Son premier roman La Maison du peuple paraît chez Grasset en 1927.

Auteur engagé, il signe la pétition parue le 15 avril 1927 dans la revue Europe contre la loi sur l’organisation générale de la nation pour le temps de guerre qui abroge toute indépendance intellectuelle et toute liberté d’opinion. Son nom côtoie ceux d'Alain, Raymond Aron, Lucien Descaves, Henry Poulaille, Jules Romains, Séverine… En 1935, il participe au 1er congrès mondial des écrivains antifascistes et en devient le secrétaire, puis devient responsable pour les Côtes-du-Nord du Secours rouge, ancêtre du Secours populaire, qui vient en aide aux chômeurs et aux réfugiés espagnols.

Son œuvre la plus célèbre Le Sang noir manque de peu le Prix Goncourt en 1935. Dans ce roman qui se déroule sur une journée, en 1917, certainement à Saint-Brieuc même si la ville n'est pas nommée, Guilloux à travers un singulier professeur de philosophie, Cripure, souvent moqué par ses élèves et par les habitants de la ville dénonce la situation tragique d'une jeunesse sacrifiée à la guerre. Même si le cadre est à l'écart du front, Le Sang noir se déroule dans le climat pesant de la Première Guerre mondiale, et Guilloux évoque une émeute de conscrits ainsi que les exécutions des mutins, notamment du Chemin des Dames.

Le roman est remarqué par André Gide, qui en 1936 invite Guilloux à l'accompagner dans son célèbre voyage en URSS. En février 1973, alors que Louis Guilloux est invité à diner chez Claude Roy, celui-ci lui demande pourquoi il n'a jamais rien écrit sur le voyage de 36 en URSS : « Je lui ai raconté tout au long en lui donnant les raisons que j'avais eues de me taire jusqu'à présent [...]. La conviction s'est faite en moi dès ce moment-là, et depuis lors elle demeure, que Gide n'est allé en Russie que pour y chercher l'autorité de dire ce qu'il savait qu'il dirait.

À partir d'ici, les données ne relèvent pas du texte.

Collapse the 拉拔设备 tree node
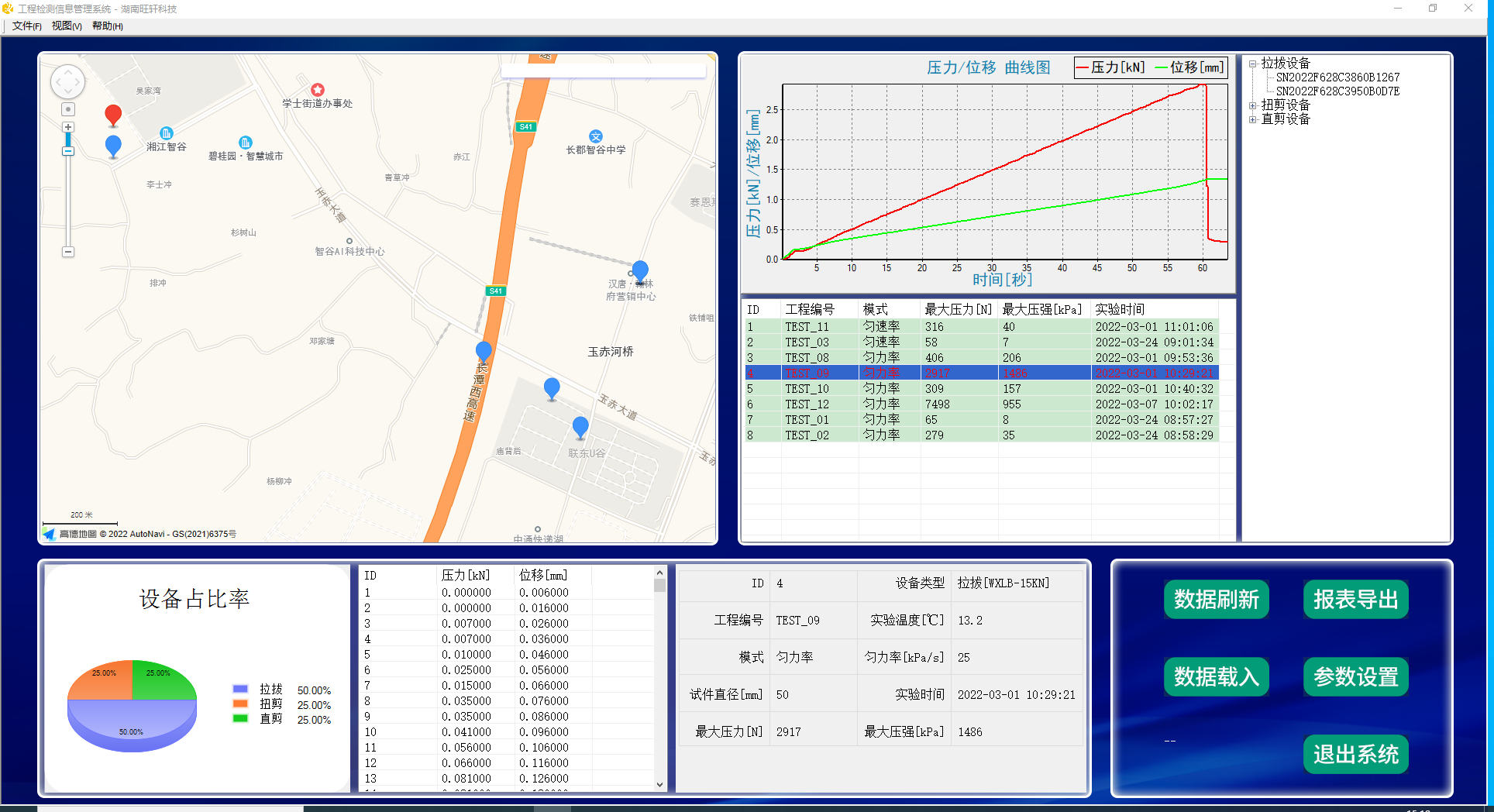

Tout en bavardant avec Claude Roy je me suis souvenu de cette admirable soirée de pique-nique sous le grand chêne, avec Iachvili, Tabidze, Dabit et Schiffrin à une vingtaine de kilomètres de Tiflis, et des trois paysans qui achevaient leur repas dans le pré non loin de nous, et des toasts que nous échangions. Depuis lors, Iachvili et Tabidzé ont été « physiquement liquidés » par notre grand camarade Staline3. »

Durant la Seconde Guerre mondiale, sa maison de Saint-Brieuc au 13 rue Lavoisier est un lieu de rencontre de résistants, les miliciens viennent y arrêter une résistante qu'il héberge. En 1942, il écrit Le Pain des rêves, qui reçoit le Prix du roman populiste. À la Libération il est interprète pour les tribunaux militaires américains (O.K., Joe). 1945 marque la naissance de son amitié avec Albert Camus qui préface une réédition de Compagnons.

Le complexe et foisonnant roman Le Jeu de patience remporte le prix Renaudot en 1949.Suivent Parpagnacco en 1954, Les Batailles Perdues en 1960, La Confrontation en 1967.

En 1972, il signe pour la télévision l'adaptation des Thibault de Roger Martin du Gard, et en 1973 celle de trois récits de Joseph Conrad, La Ligne d'ombre, La Folie Almayer et Freya des sept îles4.

En 1976 est publié Salido suivi de OK Joe, puis en 1978 Coco perdu, et les Carnets 1921-1944 (1978).

Il meurt le 14 octobre 1980 à Saint-Brieuc.